Cooper: County commissioners should discuss pay publicly

Hamilton County Commissioner Tim Boyd suggests if commissioners want to discuss their pay they should do so openly.
Hamilton County Commissioner Tim Boyd suggests if commissioners want to discuss their pay they should do so openly.

We have said before and we'd maintain again that Hamilton County commissioners aren't paid enough.

As with any job, some commissioners work harder than others, but we're familiar with the variety of meetings commissioners attend in an effort to be current with the workings of their district and the amount of research they do to prepare themselves for whatever business is to be discussed at a county commission meeting.

Yes, they knew what they were getting into when they ran for a part-time job that pays a base salary of $22,786, but some commissioners work nearly the equivalent of a full-time job - in addition to any full-time job they already may have.

The issue of commissioner pay has come up publicly and privately among commission members several times in the past two years, with the central question being whether the county body should have the ability to set its own pay. It does not have that ability now since pay is tied to the salary of the county mayor.

Commissioner Joe Graham raised the issue of commissioner pay at Wednesday's county commission meeting, citing phone calls he had received from state legislators. Legislators said commissioners had called them but would not say which ones.

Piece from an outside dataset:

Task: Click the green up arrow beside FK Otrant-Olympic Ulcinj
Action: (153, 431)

"What we have here," Strother Martin said in the classic 1967 movie "Cool Hand Luke," "is failure to communicate."

Graham, who called the existing pay arrangement "fair, transparent and impartial," said a way for commissioners to change their pay would be to keep it tied to the county mayor's salary but allow voters to decide in a referendum whether they wanted to increase the percentage of the mayor's salary that commissioners would get.

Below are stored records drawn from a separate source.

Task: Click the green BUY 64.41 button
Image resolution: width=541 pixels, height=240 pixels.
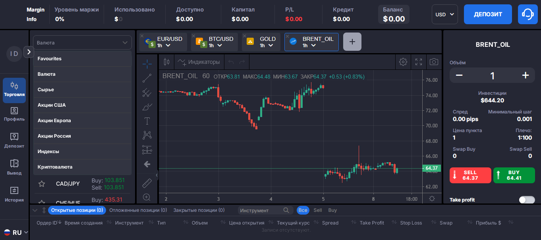Action: click(514, 175)
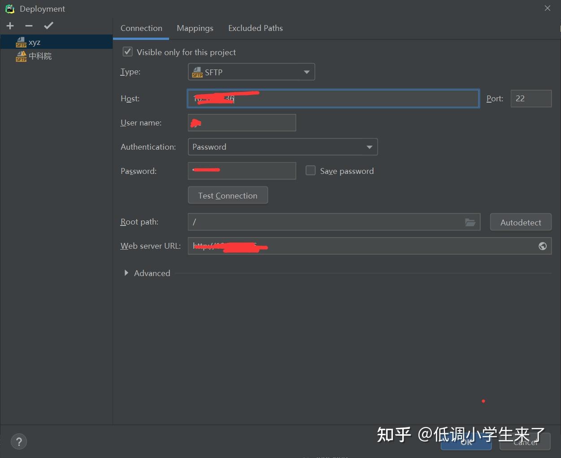
Task: Switch to the Excluded Paths tab
Action: pyautogui.click(x=255, y=28)
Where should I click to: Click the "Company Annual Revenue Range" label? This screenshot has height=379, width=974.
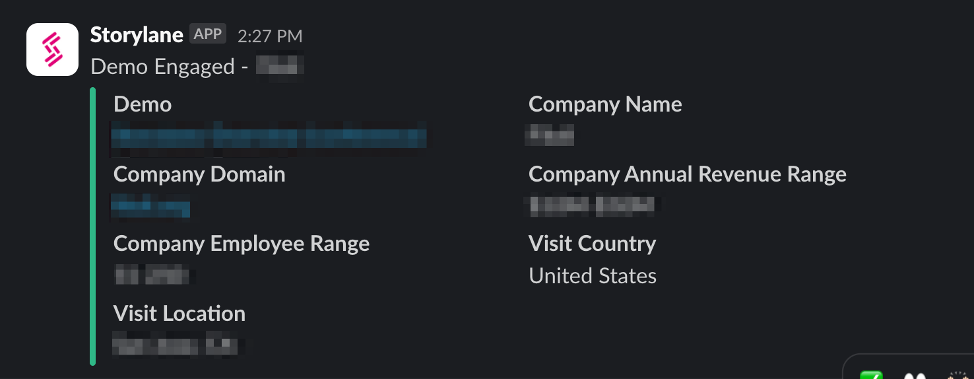tap(687, 174)
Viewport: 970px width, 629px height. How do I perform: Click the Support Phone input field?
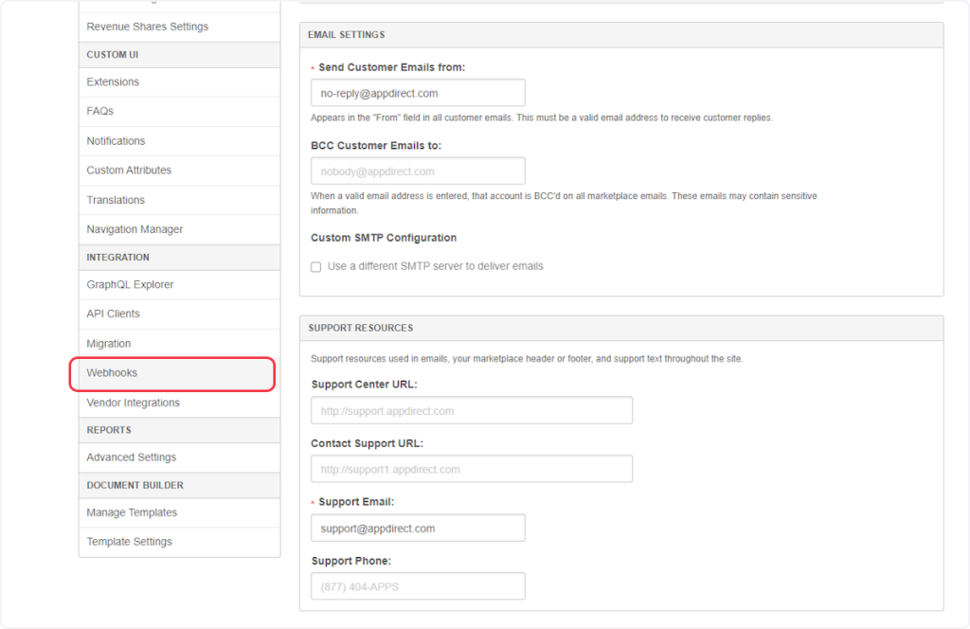[418, 586]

Commissioners Chester Bankston and Greg Beck, though, said they didn't believe the private act that legislators passed tying the mayor's salary with that of the commissioners could be overturned in a referendum.

Instead, we're always going to agree with the approach offered by Commissioner Tim Boyd, who said if commissioner pay needs to be discussed it should be done openly.

If that's what the body wants, he said, "let's get it out there and have guts enough to talk about it."

We believe the commissioners deserve to make more for what they do, but their pay should not be the subject of furtive letters left in commissioners' chambers (as was the case in 2015) or undisclosed phone calls to legislators. If a majority of members believes as we do, let them say so and have a discussion of the pros and cons in public. It's the only way such discussion should occur.